Somatics offers a pathway to release these stored emotions and experiences by focusing on body-based awareness and movement. Practices like somatic experiencing, developed by Peter Levine, show how engaging the body’s natural rhythms can help people process trauma without re-traumatization. These practices have demonstrated strong results; a 2017 study published in Frontiers in Psychology demonstrated that somatic-based therapies reduced symptoms of PTSD more effectively than cognitive-only approaches.
Core Principles of Somatics
So what does this actually entail? Here are the core principles:
Embodiment:
Somatics encourages you to fully inhabit your body, noticing sensations, emotions, and movements without judgment.Awareness:
It’s about cultivating mindfulness of your body’s signals, like tension, warmth, or pain, as clues to your internal state.Autonomy:
There’s no “right” way to practice somatics. It’s about discovering what feels true and healing for you in the moment.Integration:
Somatics bridges the gap between your mental and physical self, creating a more holistic sense of well-being.

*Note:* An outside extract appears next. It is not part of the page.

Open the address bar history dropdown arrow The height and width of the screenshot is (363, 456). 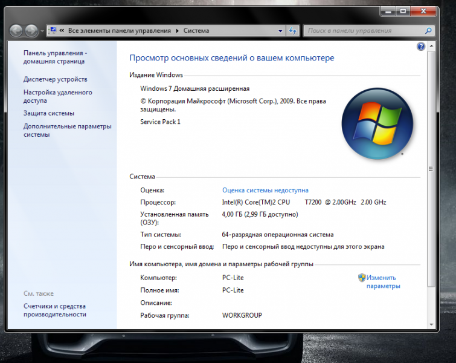(280, 31)
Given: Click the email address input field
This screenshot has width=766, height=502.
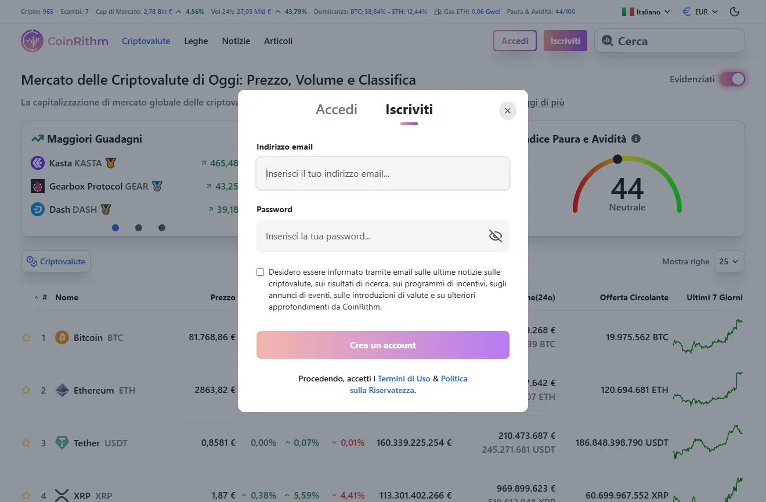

How to Start a Somatic Practice
You don’t need fancy equipment or a specific location to begin incorporating somatics into your life. Here are a few steps to get started:
Practice Mindful Awareness:
Set aside five minutes to sit or lie down. Close your eyes and notice the sensations in your body. Are you holding tension anywhere? What feels soft or warm? Observe without trying to change anything.Move Intuitively:
Play a piece of music and let your body move however it wants. Focus on how the movement feels rather than how it looks.Try a Guided Practice:
Take a good ol’ scroll on YouTube. There are channels featuring body scan meditations and somatic exercises that are a great place to start.Incorporate Breathing Exercises:
Breathwork is a simple yet powerful way to connect with your body. Try diaphragmatic breathing to calm your nervous system and ground yourself.
Final Thoughts
By reconnecting with our physical selves, we can access a deeper level of awareness, resilience, and peace. Whether you’re seeking to heal from trauma, manage stress, or simply cultivate a stronger relationship with your body, somatics offers a compassionate and accessible path forward.
Remember, this is not about perfection or performance. It’s a presence and partnership kinda thing with yourself. And remember, that’s the longest and most important relationship we’ll have.
Sources:
Levine, P. (1997). Waking the Tiger: Healing Trauma. Berkeley: North Atlantic Books.
Van der Kolk, B. (2014). The Body Keeps the Score: Brain, Mind, and Body in the Healing of Trauma. Penguin Books.
Mehling, W. E., et al. (2011). Body Awareness: A phenomenological inquiry into the common ground of mind-body therapies. Philosophy, Ethics, and Humanities in Medicine.
Payne, P., Levine, P. A., & Crane-Godreau, M. A. (2015). Somatic experiencing: Using interoception and proprioception as core elements of trauma therapy. Frontiers in Psychology.